TASK>
Down to the final line, print the records below exactly and without pictures.

INPUT DATA>
----------
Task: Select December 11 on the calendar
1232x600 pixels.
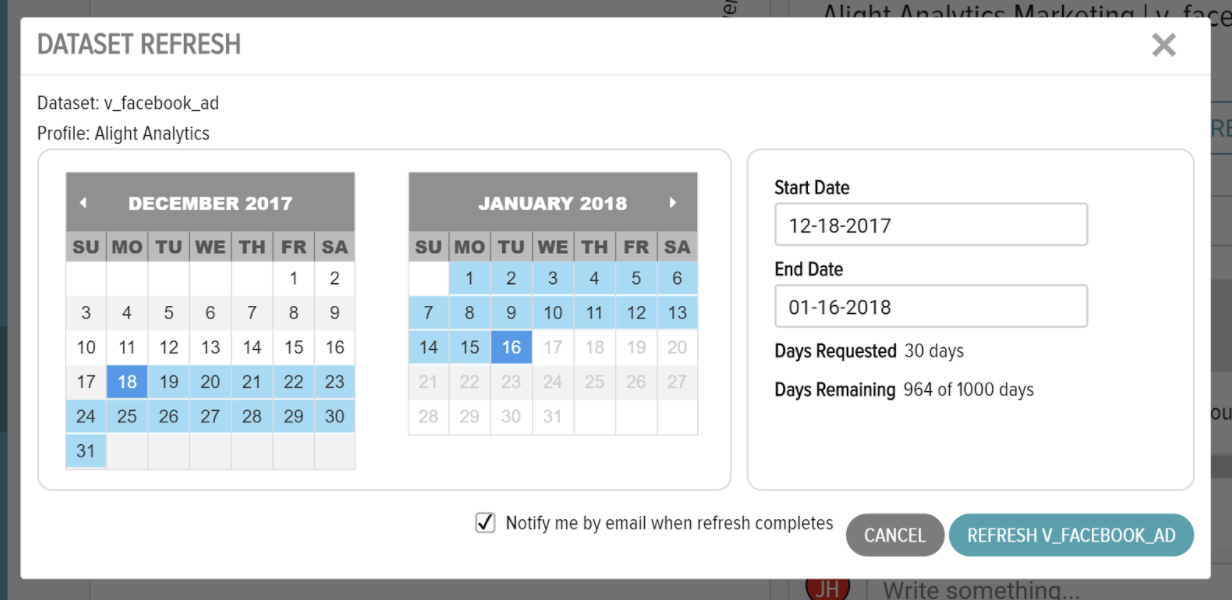Action: pyautogui.click(x=127, y=347)
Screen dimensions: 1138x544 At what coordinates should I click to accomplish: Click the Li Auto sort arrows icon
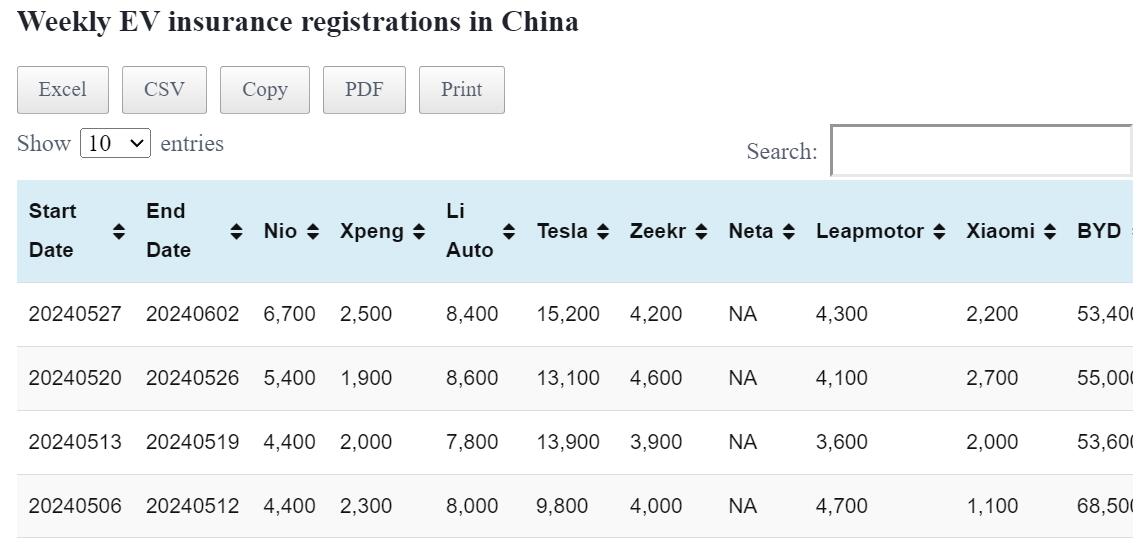509,231
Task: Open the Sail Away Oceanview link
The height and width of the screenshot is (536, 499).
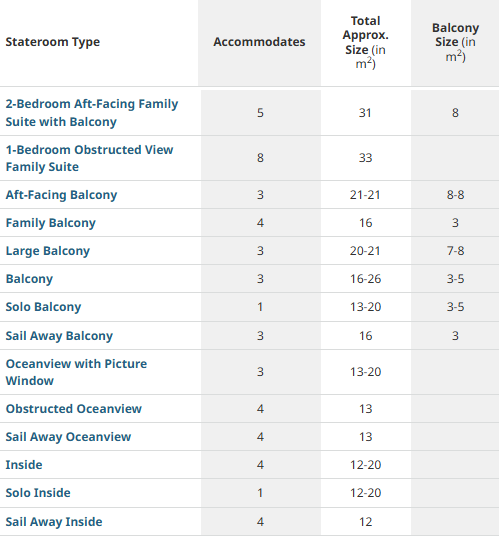Action: [68, 437]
----------
EXPECTED OUTPUT>
Task: Select December 11 on the calendar
1232x600 pixels.
Action: pyautogui.click(x=127, y=347)
Screen dimensions: 1138x544 At what coordinates should I click to accomplish: Click the Li Auto sort arrows icon
509,231
Task: Open the Sail Away Oceanview link
The height and width of the screenshot is (536, 499).
Action: [68, 437]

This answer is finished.